There's a line in the new Vanity Fair's cover story on Kate Moss that the model makes more money than ever, post-coke addiction, and peers out from more magazine pages. No kidding, just in VF. She adorns the cover and three cover folds for Calvin Klein jeans. Two pages later she's holding up Louis Vuitton bags, then she's in ads for Dior and Burberry, butt naked in a double-page spread for David Yurman, and on three Versace pages. When the editorial starts, Kate has four photos with the 2006 Best-Dressed List (with Gwen Stefani and Sofia Coppola.) Later there's a layout of six photos by Mert Alas and Marcus Piggott with the article that calls her "the last great silent star, a ubiquitous post-modern Garbo." More Moss gets squeezed onto the Table of Contents page, with Graydon Carter's editor note and in the fashion credits. (A personal note, what can I say about a spouse who puts a yellow Post-It on every Kate Moss page?)
How VF views L.A.: In a piece off her new book Beauty Junkies: Inside Our $15 Billion Obsession with Cosmetic Surgery, New York Times style writer Alex Kuczynski says:
In beauty—as in politics or wealth or social ritual—all is relative. I am five feet eleven inches and normally weigh about 148 pounds. In Los Angeles, this means that I am fat, repulsive, and cannot find a pair of blue jeans to fit me in any of the tony boutiques.

**WHAT IS NEEDED**
Quote the passage on Vanity Fair's Kate Moss issue in full, word for word. The rows that come next are from a separate source.

**STORED DATA**

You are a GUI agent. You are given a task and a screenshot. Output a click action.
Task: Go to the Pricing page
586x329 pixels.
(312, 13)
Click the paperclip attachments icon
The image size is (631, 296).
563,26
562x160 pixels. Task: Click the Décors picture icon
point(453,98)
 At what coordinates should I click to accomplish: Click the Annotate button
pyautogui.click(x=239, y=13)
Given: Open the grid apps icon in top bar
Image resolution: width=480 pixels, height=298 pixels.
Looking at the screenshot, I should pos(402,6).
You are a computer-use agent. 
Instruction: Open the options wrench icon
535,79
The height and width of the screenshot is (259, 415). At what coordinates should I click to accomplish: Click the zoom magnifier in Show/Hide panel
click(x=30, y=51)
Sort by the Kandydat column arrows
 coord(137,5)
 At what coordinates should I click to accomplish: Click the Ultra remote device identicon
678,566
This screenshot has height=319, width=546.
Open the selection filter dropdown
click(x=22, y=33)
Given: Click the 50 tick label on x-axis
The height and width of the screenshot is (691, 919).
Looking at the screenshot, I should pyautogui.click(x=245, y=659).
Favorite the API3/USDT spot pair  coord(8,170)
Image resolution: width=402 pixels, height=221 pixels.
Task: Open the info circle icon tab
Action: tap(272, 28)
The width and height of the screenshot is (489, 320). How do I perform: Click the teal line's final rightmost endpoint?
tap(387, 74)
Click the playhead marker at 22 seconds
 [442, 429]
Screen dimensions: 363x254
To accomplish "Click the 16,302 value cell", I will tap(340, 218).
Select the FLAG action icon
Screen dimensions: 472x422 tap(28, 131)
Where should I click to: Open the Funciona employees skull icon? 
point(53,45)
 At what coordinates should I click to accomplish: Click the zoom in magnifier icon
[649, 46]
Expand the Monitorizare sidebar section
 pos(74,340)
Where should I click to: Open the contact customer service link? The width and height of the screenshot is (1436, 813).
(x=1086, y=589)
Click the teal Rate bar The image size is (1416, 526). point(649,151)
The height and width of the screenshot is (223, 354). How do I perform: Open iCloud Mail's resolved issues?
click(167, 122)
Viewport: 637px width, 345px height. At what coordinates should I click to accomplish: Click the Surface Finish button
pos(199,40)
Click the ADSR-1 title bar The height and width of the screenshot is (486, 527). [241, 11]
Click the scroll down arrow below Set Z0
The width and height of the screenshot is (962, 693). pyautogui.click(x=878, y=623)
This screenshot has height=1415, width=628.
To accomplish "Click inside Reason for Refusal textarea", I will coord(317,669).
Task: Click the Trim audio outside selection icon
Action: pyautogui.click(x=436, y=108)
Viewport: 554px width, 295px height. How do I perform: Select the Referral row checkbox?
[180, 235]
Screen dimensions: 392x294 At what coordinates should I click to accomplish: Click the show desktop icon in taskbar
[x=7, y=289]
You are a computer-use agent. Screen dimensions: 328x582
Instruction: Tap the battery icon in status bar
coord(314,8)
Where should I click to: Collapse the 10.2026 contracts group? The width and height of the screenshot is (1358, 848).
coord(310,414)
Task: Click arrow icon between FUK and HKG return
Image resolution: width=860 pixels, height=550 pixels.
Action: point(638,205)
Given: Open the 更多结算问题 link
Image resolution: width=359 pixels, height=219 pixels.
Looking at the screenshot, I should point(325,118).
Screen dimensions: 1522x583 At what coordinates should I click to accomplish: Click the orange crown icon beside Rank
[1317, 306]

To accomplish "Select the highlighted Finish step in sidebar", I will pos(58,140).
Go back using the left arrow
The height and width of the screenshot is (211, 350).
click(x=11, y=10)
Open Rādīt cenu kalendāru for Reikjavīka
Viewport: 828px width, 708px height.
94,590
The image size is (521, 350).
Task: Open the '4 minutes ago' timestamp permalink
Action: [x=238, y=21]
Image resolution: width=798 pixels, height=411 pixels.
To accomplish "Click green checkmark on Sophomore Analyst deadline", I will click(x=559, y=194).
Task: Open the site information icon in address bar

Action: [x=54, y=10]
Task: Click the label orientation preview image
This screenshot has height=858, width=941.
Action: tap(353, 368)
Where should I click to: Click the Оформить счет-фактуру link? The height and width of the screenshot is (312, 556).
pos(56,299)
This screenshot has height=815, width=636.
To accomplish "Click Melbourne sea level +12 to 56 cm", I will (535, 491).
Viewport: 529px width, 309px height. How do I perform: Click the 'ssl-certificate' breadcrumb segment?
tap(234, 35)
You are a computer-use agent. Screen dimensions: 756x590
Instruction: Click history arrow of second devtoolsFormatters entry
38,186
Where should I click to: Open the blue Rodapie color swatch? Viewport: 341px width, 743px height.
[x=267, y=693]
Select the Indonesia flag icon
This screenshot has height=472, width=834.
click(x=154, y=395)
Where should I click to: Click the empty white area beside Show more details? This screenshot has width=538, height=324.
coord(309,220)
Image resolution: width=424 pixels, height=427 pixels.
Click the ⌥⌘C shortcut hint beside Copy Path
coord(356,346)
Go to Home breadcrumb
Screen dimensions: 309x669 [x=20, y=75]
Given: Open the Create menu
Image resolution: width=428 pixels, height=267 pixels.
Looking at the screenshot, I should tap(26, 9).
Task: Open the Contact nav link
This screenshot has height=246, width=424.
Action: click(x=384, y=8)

**THE ANSWER**
There's a line in the new Vanity Fair's cover story on Kate Moss that the model makes more money than ever, post-coke addiction, and peers out from more magazine pages. No kidding, just in VF. She adorns the cover and three cover folds for Calvin Klein jeans. Two pages later she's holding up Louis Vuitton bags, then she's in ads for Dior and Burberry, butt naked in a double-page spread for David Yurman, and on three Versace pages. When the editorial starts, Kate has four photos with the 2006 Best-Dressed List (with Gwen Stefani and Sofia Coppola.) Later there's a layout of six photos by Mert Alas and Marcus Piggott with the article that calls her "the last great silent star, a ubiquitous post-modern Garbo." More Moss gets squeezed onto the Table of Contents page, with Graydon Carter's editor note and in the fashion credits. (A personal note, what can I say about a spouse who puts a yellow Post-It on every Kate Moss page?)
How VF views L.A.: In a piece off her new book Beauty Junkies: Inside Our $15 Billion Obsession with Cosmetic Surgery, New York Times style writer Alex Kuczynski says:
In beauty—as in politics or wealth or social ritual—all is relative. I am five feet eleven inches and normally weigh about 148 pounds. In Los Angeles, this means that I am fat, repulsive, and cannot find a pair of blue jeans to fit me in any of the tony boutiques.